Contrairement aux précédents spectacles du Munstrum, celui-ci n’avait pas de matière textuelle préexistante. En effet le texte est original, signé Louis Arene et Kevin Keiss. Au plateau les six acteurs présents, Louis Arene, Sophie Botte, Delphine Cottu, Alexandre Éthève, Lionel Lingelser et Erwan Tarlet, se partagent une quarantaine de masques réalisés par Carole Allemand et Louis Arene. Chacun de ces masques exige des caractéristiques de personnages et de corps différents, voix, démarches, accents, tics et autres particularités. Ce qui retient le plus notre attention est le travail impressionnant des corps des acteurs: la précision de leurs gestes, la rigueur avec laquelle chaque masque est porté. Nous avons eu la chance au LFTP de suivre un stage de masque neutre puis expressif avec Peggy Diaz. Ce n’est qu’un stage de découverte mais le peu de temps passé derrière un masque expressif permet de comprendre la nécessité du travail des comédiens masqués. Il faut tout d’abord faire naître un personnage en partant du masque: une voix, un caractère puis une démarche mais le plus dur c’est de garder tout cela, en respectant les règles du jeu masqué dictées par la tradition de la commedia dell’arte. Dans Zypher Z c’est différent, on ne retrouve ni les règles de jeu strictes ni les archétypes de la commedia, ce qui ne rend pas la tâche plus facile. Sachant que les comédiens passent d’un masque à l’autre à un rythme soutenu, le respect du personnage est d’autant plus remarquable. Cette rigueur demande une endurance physique et mentale pour faire exister le masque, l’oubli d’une caractéristique physique ou vocale suffirait au public pour se perdre. Le port des masques n’empêche en rien les comédiens d’avoir des corps dessinés. Erwan Tarlet, interprétant un lézard, fait preuve d’une technique physique remarquable qui lui permet de faire des cascades malgré un masque encombrant.

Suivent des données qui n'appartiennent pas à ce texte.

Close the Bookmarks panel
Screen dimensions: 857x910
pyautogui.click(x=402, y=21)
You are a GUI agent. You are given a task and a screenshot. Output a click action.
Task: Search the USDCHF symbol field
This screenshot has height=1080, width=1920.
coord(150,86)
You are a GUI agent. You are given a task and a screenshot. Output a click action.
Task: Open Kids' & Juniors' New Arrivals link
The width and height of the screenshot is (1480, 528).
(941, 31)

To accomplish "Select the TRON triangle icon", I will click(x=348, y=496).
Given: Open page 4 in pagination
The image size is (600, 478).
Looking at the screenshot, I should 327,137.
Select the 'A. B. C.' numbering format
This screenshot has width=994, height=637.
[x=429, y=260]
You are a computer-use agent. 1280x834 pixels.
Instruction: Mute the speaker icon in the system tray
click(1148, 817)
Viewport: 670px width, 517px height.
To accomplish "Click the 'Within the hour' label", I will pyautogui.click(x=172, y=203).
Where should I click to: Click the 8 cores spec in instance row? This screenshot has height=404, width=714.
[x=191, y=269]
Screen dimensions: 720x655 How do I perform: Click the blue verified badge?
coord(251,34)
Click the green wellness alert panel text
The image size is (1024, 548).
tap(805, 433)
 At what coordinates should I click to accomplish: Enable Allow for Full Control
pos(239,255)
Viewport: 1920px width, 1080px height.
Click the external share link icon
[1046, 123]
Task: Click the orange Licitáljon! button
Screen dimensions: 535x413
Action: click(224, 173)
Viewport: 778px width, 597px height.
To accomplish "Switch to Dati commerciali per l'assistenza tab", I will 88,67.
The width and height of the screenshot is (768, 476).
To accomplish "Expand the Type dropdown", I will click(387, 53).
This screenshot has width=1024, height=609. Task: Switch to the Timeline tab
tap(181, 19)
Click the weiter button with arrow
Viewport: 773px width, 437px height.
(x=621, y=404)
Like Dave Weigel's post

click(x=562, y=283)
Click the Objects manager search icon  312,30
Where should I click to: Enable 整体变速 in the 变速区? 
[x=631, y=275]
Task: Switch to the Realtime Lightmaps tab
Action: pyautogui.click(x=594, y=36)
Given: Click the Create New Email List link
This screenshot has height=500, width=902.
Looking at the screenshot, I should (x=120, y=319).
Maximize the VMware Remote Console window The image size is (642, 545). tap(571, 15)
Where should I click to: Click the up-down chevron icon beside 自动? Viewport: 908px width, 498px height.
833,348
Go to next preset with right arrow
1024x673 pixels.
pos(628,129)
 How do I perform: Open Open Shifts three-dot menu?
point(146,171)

Zypher Z ne demande pas à son public d’avoir un niveau de culture générale particulier. On voit facilement les parallèles avec notre société. Finalement le spectateur accepte sans problème l’analogie et s’habitue rapidement à voir des humains interagir avec des animaux et des animaux agir comme des humains. La hiérarchie animale est respectée dans l’entreprise. Comme George Orwell, dans Animal Farm, le Munstrum fait confiance à l’imaginaire collectif de son public. Ainsi ils se servent de stéréotypes associés aux animaux pour caractériser leurs personnages. Le spectateur définit alors inconsciemment les spécificités de chaque “anhumain”. L’inspecteur de police est un chien, qui utilise son flair pour résoudre son enquête. De leur côté, les robots sont étrangement humains, coincés dans leur éternité ils sont à la recherche de sensation. Ils utilisent l’art pour ressentir plaisir et souffrance, et offrent ainsi au public des réinterprétations de grands classiques – populaires ou non – pièces de théâtre, air d’opéra, texte poétique, philosophique ou comique. Ils se retirent de cette société, qui les objectifie, pour parler de la mort et de l’existence. Entre ces deux espèces, l’humain Zypher, porte un masque aux traits simples qui semble effacer la plupart des expressions faciales et lui dessine un visage neutre, normal, l’humain lambda, l’humain zéro.
Avec cette pièce, Le Munstrum théâtre aborde des sujets réels, graves et potentiellement choquants mais le pas de côté, cette délocalisation de notre société dans un monde imaginaire, permet d’en parler avec légèreté et humour.